On May 20, 2026, OpenAI published a customer story about Ramp, a fintech company where engineering teams restructured their code review process around Codex with GPT-5.5. The results were immediate: engineers who previously waited hours for a first review now received substantive feedback in minutes.
The interesting part is not that AI can review code. It is that Ramp identified code review as the correct bottleneck to optimize, and in doing so, revealed a pattern that most engineering teams are missing.
The Bottleneck That Everyone Sees and Nobody Optimizes
Modern software delivery has a pipeline: write code, submit a pull request, wait for review, address feedback, merge, deploy.

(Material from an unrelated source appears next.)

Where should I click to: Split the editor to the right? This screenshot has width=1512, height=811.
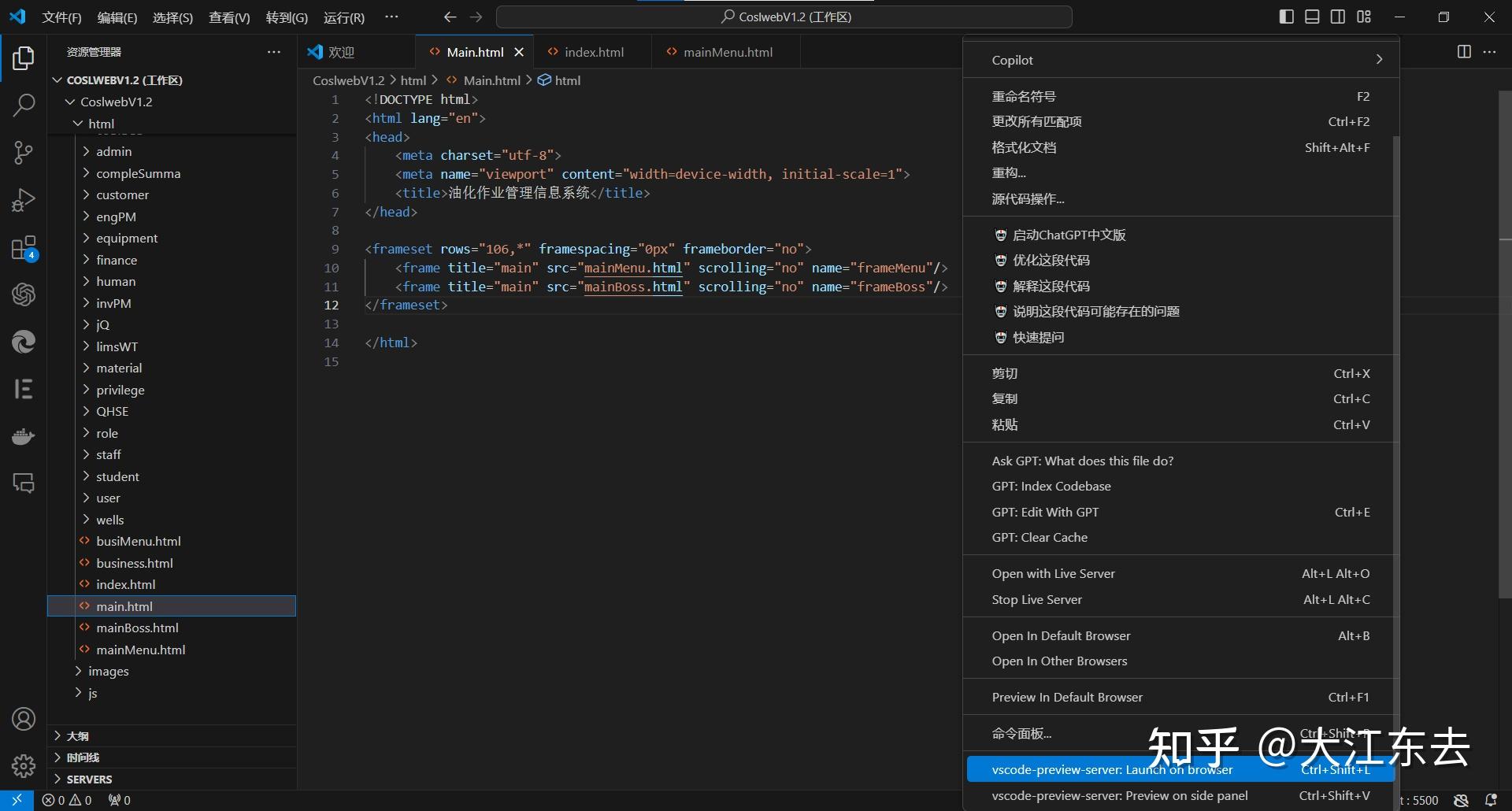point(1464,51)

Over the past two years, AI coding tools have dramatically accelerated the first step. Cursor, Copilot, Codex, and Claude Code have made it possible to generate substantial code changes in minutes rather than hours.
But here is the constraint: faster code generation means more pull requests. More pull requests mean more review load. More review load means longer wait times. The pipeline's throughput has not improved. It has just shifted the queue from one stage to another.
Ramp's engineering team recognized this. Austin Ray, who leads AI developer experience at Ramp, observed that engineers were writing code faster but still waiting hours for meaningful feedback. The bottleneck was no longer code production. It was code review.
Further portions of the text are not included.